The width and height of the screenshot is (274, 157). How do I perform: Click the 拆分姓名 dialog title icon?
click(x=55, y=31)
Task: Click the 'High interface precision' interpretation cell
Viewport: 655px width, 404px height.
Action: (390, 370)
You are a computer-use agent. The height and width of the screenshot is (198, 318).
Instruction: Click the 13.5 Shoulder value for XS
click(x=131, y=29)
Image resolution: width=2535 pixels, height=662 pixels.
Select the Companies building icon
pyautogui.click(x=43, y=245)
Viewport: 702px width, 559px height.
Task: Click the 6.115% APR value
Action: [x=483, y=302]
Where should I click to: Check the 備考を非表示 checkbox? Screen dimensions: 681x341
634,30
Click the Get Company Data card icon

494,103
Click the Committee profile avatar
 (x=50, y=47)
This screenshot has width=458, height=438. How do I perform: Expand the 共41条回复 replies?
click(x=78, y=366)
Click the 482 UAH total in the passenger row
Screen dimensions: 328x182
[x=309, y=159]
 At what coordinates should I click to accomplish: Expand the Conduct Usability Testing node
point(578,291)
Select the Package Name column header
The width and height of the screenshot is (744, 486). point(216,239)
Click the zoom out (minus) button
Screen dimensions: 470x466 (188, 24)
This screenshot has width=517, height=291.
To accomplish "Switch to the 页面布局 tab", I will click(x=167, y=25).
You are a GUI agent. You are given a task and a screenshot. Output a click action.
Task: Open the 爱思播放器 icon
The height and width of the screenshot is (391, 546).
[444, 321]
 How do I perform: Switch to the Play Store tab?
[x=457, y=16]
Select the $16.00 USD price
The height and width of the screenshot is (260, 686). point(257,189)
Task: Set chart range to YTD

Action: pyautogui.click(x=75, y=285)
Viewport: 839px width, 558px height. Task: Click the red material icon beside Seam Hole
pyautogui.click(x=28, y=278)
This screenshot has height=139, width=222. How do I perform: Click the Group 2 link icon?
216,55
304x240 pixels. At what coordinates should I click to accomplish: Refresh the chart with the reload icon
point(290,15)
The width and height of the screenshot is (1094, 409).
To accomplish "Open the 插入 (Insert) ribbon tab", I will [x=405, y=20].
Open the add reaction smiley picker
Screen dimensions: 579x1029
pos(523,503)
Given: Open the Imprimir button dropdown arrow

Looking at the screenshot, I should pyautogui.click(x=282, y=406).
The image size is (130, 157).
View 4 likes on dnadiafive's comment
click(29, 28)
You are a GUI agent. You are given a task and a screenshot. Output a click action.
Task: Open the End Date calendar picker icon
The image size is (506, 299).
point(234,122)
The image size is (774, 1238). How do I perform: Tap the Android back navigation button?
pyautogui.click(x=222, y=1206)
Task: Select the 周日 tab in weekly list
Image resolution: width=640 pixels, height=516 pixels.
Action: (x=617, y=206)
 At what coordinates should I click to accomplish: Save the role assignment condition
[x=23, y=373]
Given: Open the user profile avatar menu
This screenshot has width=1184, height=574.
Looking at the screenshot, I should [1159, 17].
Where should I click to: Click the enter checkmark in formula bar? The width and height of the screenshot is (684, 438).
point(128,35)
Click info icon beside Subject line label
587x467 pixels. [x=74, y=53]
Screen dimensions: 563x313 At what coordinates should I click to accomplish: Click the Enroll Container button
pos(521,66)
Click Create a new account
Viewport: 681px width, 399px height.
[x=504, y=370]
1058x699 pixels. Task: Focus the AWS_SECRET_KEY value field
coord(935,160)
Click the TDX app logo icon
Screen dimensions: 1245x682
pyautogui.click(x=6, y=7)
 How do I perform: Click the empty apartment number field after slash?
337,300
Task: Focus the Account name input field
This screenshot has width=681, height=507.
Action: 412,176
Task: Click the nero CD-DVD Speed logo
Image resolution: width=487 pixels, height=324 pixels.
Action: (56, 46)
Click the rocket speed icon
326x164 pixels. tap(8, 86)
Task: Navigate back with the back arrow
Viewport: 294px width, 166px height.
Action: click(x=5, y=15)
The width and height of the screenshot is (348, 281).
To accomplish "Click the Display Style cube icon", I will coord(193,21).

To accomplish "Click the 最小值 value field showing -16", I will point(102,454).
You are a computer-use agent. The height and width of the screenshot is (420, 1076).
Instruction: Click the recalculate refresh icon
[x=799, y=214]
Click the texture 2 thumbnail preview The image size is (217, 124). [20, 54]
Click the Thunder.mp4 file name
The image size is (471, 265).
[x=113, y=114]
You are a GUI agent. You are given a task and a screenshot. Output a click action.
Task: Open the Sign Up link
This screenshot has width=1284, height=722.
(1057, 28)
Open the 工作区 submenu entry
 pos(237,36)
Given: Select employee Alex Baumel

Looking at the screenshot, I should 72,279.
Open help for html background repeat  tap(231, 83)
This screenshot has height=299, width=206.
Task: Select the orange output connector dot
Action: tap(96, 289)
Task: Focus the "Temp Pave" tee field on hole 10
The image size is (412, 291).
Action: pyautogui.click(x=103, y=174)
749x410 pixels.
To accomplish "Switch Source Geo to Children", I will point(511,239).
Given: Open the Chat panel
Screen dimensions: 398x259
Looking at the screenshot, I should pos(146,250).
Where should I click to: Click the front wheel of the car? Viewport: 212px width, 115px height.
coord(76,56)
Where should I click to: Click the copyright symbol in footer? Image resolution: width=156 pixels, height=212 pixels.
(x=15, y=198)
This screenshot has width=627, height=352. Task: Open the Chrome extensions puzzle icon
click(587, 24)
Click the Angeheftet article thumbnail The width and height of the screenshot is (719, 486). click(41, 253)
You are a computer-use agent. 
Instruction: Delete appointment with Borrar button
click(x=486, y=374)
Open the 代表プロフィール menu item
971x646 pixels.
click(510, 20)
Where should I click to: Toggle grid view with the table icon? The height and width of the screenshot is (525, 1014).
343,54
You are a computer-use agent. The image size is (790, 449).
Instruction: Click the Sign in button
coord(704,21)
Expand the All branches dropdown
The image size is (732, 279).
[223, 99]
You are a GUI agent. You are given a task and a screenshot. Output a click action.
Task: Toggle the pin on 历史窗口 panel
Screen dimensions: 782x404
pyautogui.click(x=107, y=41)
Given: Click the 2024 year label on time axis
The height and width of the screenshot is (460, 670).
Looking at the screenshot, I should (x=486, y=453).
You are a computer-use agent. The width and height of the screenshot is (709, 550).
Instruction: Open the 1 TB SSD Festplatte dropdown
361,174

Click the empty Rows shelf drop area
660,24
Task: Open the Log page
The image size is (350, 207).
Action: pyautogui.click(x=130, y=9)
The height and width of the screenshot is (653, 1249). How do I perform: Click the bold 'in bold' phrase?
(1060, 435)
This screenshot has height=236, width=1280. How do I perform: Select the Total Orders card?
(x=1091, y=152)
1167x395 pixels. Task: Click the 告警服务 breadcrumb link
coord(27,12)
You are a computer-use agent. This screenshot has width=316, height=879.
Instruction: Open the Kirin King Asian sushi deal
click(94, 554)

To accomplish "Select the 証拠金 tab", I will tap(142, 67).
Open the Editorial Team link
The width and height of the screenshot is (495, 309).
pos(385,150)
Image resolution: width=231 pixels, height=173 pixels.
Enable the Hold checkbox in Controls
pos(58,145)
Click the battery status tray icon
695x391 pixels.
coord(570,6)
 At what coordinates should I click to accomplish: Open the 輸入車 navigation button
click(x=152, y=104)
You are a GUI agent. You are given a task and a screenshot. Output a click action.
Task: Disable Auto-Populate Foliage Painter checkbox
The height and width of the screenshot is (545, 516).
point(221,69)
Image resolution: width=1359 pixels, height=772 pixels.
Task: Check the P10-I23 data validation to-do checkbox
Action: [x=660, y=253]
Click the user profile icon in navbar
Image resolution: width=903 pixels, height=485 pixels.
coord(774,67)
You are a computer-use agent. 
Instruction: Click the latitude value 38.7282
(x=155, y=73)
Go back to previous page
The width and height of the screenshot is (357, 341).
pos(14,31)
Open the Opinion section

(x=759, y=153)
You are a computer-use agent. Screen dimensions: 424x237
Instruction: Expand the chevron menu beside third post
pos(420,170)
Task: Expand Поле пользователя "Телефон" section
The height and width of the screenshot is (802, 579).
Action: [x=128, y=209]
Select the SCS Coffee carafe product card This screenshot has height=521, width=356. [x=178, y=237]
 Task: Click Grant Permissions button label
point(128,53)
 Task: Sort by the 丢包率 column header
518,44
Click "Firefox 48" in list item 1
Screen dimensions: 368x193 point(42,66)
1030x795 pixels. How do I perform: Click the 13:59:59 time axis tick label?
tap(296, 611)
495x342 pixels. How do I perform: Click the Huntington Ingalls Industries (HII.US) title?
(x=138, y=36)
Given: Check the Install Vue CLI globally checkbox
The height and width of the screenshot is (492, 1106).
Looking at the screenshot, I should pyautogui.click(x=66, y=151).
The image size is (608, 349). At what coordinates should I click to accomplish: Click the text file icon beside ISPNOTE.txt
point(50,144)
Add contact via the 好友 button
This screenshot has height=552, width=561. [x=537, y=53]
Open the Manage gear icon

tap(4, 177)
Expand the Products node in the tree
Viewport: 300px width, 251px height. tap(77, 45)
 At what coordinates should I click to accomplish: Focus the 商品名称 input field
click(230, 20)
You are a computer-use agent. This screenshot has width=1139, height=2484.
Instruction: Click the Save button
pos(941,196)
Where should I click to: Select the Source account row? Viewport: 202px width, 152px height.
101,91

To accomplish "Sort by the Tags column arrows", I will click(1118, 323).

EXERCISE GOAL:
State how many lines in the records above contain the word "thumbnail", giving only the number.

RESPONSE:
2